Mais c’est surtout la situation internationale qui risque d’enrayer la dynamique française plutôt positive. D’autant que la France conserve un problème de fond majeur, qui est son déséquilibre commercial : le manque de compétitivité de ses exportations creuse tous les ans un peu plus la balance commerciale, alors que ses voisins européens constatent au contraire un gonflement de leurs excédents. Une situation qui s’explique par le coût du travail mais aussi la fiscalité sur le travail et la production. Le crédit d’impôt compétitivité emploi a tenté de répondre sans grand succès à cette situation.

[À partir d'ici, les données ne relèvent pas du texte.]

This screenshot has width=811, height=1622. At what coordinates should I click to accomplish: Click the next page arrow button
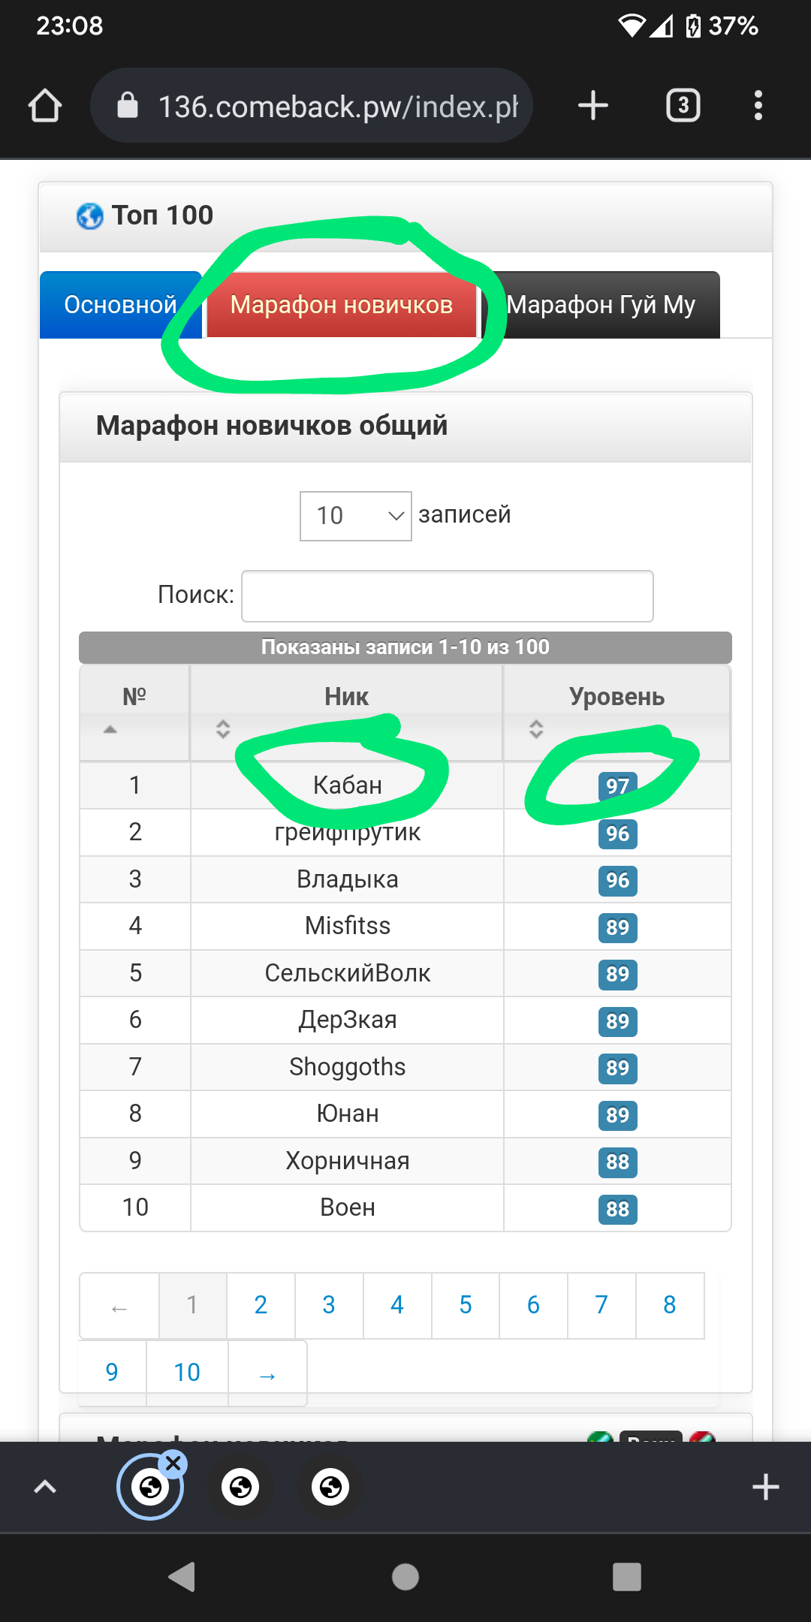pos(267,1373)
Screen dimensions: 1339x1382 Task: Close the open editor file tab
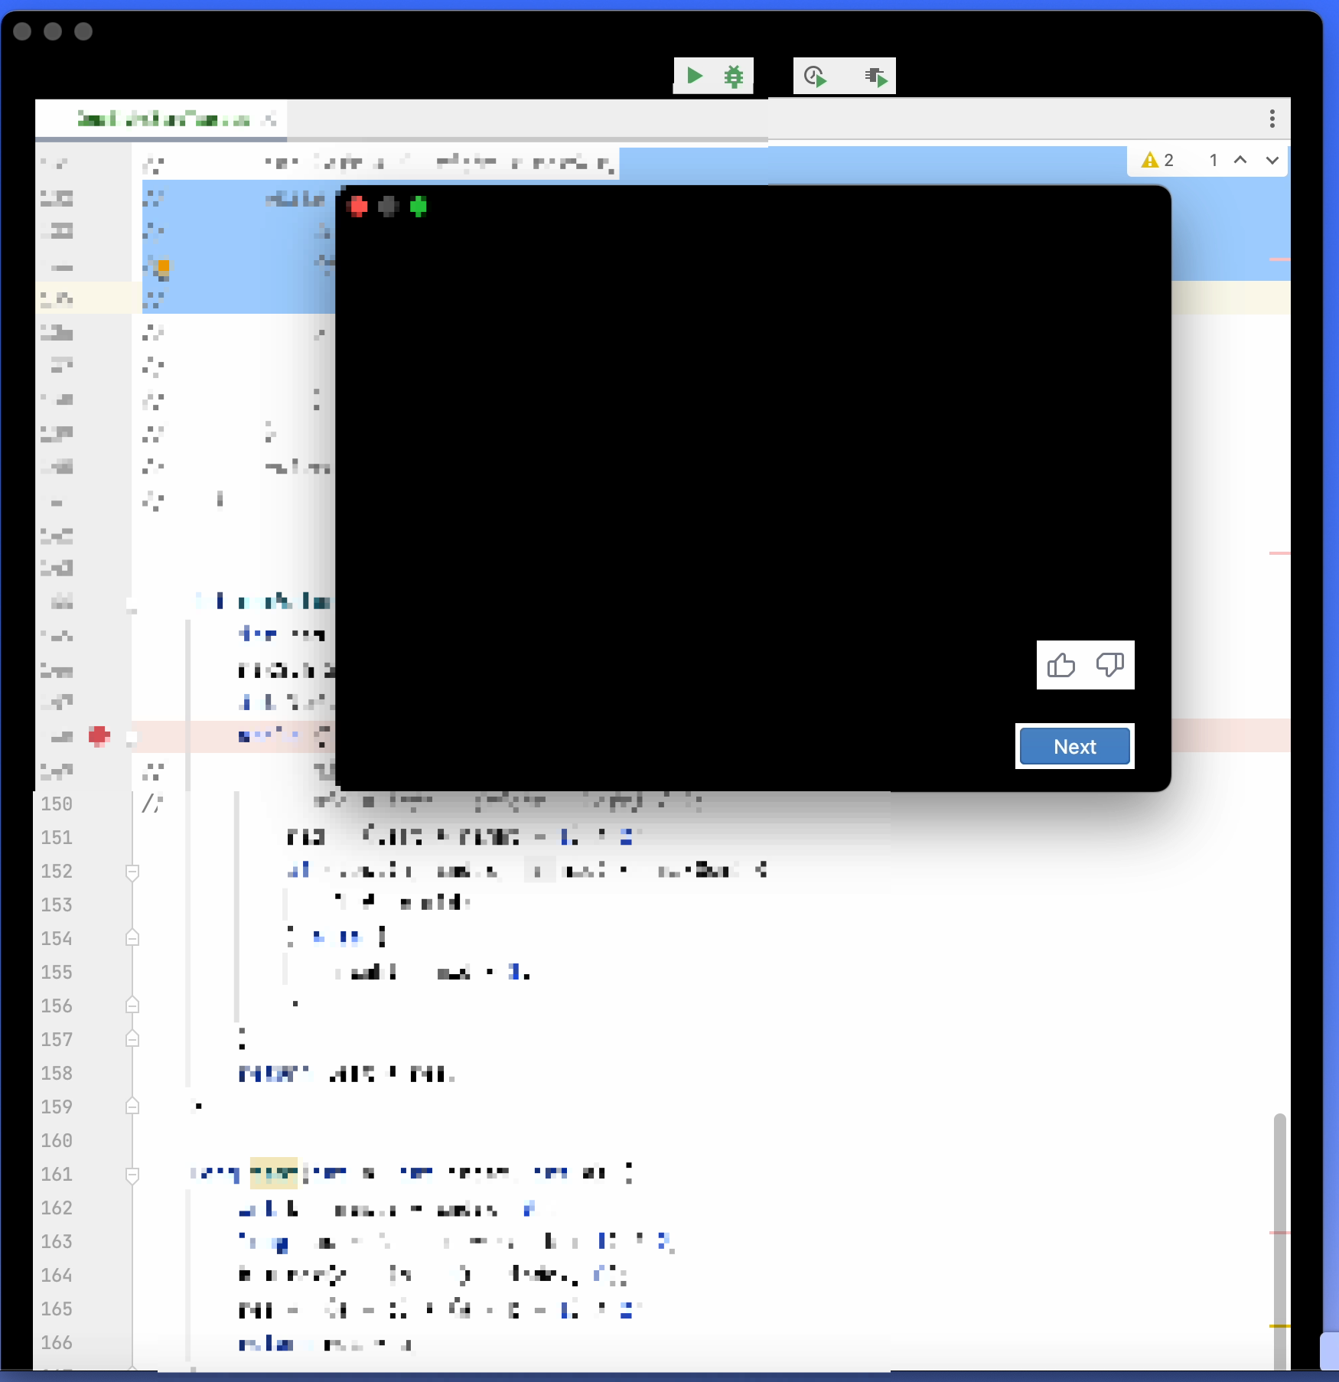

« On surveille ce qui se passe en Italie surtout. Les élections européennes pourraient augmenter le nombre de populistes au Parlement européen notamment. Mais le vrai risque, c’est que des pays comme l’Italie bloquent l’avancée de la construction de l’Union européenne, et c’est déjà le cas, quelle que soit l’issue des élections » estime Charles-Henri Colombier.

Alors que les chefs d’Etat ont prévu de se pencher sur le toilettage de la zone euro en décembre prochain lors d’un sommet qui vise à finaliser l’union bancaire et revoir le mécanisme européen de stabilité, certains s’inquiètent de la résilience de la zone en cas de nouvelle crise financière. La fenêtre de tir sera courte, entre janvier et mars, pour adopter les derniers textes nécessaires pour consolider la stabilité du système, la campagne des élections européennes ouvrant ensuite une longue période de disette législative.

A moyen-terme, c’est plutôt une remontée des taux qui pourrait menacer d’une part la conjoncture française et la stabilité de l’UE : le moindre redressement des taux d’intérêt pèsera lourd sur le budget français, la dette représentant en effet 100 % du PIB. Et les conséquences pour l’Italie, dont la dette est encore plus élevée à 150 % de l’activité économique, risqueraient alors de plonger la zone euro dans une nouvelle crise « grecque ».